* Texte fourni *

━━━━━━━━

Retour au calme. Retour surtout à Monsieur le Maire. Il fut bien sûr ovationné par ses troupes mais se garda bien de paraître. Il n’en est d’ailleurs pas à sa première tentative d’intimidation vertueuse puisque en novembre 2012, le sieur Berdoati inonda gratos toutes les boîtes aux lettres de ses administrés d’une longue et imbuvable épitre (fac-similé infra de sa déclaration d’intention). À l’époque, je m’étais étonné d’une telle croisade et lui en avais fait part : « J’ai pris connaissance avec surprise et consternation de votre long document concernant le « mariage pour tous » et les prétendues menaces que ce projet ferait courir à notre société. Faut-il que le péril soit grand pour mobiliser (détourner) votre zèle d’édile et toute votre énergie dialecticienne pour tenter d’éteindre l’incendie et en prendre à témoin chacun de vos administrés ! Ayant moi aussi réfléchi au sujet – sans bénéficier d’un aussi impressionnant mailing– je me permets de porter à votre connaissance cet extrait d’un document que je viens de publier. En tant que citoyen, ex-prêtre et homoparent, il me semble que mes compétences – surtout mon expérience – valent bien les vôtres, en tout cas que ma joyeuse impertinence équilibre votre pesante épître. Etc. ». Monsieur Berdoati a-t-il lu mon document ? J’en doute. En tout cas, nulle réponse. Répondra-t-il à mon courrier de mardi dernier, juste avant que n’éclate l’affaire ? Rien de moins sûr. Si « Les pédés à la marge » semble bien être l’un de ses slogans favoris, je crains que le second ne soit : « Courage, fuyons ! »

━━━━━━━━

* Données affichées *
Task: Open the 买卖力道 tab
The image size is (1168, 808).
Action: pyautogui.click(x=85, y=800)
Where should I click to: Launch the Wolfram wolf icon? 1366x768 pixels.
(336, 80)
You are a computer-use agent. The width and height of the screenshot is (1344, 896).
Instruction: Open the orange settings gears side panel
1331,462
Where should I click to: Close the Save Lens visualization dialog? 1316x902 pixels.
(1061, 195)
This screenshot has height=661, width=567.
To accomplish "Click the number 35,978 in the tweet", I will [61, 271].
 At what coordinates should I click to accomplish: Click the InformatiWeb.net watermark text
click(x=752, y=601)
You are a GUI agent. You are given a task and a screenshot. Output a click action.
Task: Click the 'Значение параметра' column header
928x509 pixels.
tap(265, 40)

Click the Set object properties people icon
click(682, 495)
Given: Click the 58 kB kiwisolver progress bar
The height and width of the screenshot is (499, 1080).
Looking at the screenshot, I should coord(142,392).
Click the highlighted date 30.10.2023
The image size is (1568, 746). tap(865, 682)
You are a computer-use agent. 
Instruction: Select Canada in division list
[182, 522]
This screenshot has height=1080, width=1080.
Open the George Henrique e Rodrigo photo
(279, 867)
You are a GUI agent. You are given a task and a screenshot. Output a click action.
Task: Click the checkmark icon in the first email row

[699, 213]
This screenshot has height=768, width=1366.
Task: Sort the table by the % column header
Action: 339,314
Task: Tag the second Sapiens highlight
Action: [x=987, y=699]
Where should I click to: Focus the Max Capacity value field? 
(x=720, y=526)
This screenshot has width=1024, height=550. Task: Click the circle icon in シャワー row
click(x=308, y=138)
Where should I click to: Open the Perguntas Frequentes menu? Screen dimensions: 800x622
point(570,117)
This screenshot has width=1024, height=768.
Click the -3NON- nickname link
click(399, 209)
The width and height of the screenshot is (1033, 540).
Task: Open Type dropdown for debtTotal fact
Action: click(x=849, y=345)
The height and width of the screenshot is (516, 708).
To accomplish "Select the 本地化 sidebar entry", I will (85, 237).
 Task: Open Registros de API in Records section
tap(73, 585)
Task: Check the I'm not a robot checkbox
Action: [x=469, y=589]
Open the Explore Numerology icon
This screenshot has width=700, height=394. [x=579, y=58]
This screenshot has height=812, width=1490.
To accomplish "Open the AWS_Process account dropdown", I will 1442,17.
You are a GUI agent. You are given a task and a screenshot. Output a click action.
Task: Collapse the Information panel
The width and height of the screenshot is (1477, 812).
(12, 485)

━━━━━━━━

* Tâches à réaliser *
• 1. Dans le texte fourni, relevez toutes les qualités au titre desquelles l'auteur dit s'adresser au maire dans sa lettre.
• 2. Déplacez de -74 chaque coordonnée des réponses, puis réécrivez les données en entier, consignes comprises, en partant du début des données et en finissant par la ligne qui contient « (1061, 195) », celle-ci incluse.

* Réponses données *
• 1. citoyen, ex-prêtre, homoparent

• 2.
Task: Open the 买卖力道 tab
The image size is (1168, 808).
Action: pyautogui.click(x=11, y=726)
Where should I click to: Launch the Wolfram wolf icon? 1366x768 pixels.
(262, 6)
You are a computer-use agent. The width and height of the screenshot is (1344, 896).
Instruction: Open the orange settings gears side panel
1257,388
Where should I click to: Close the Save Lens visualization dialog? 1316x902 pixels.
(987, 121)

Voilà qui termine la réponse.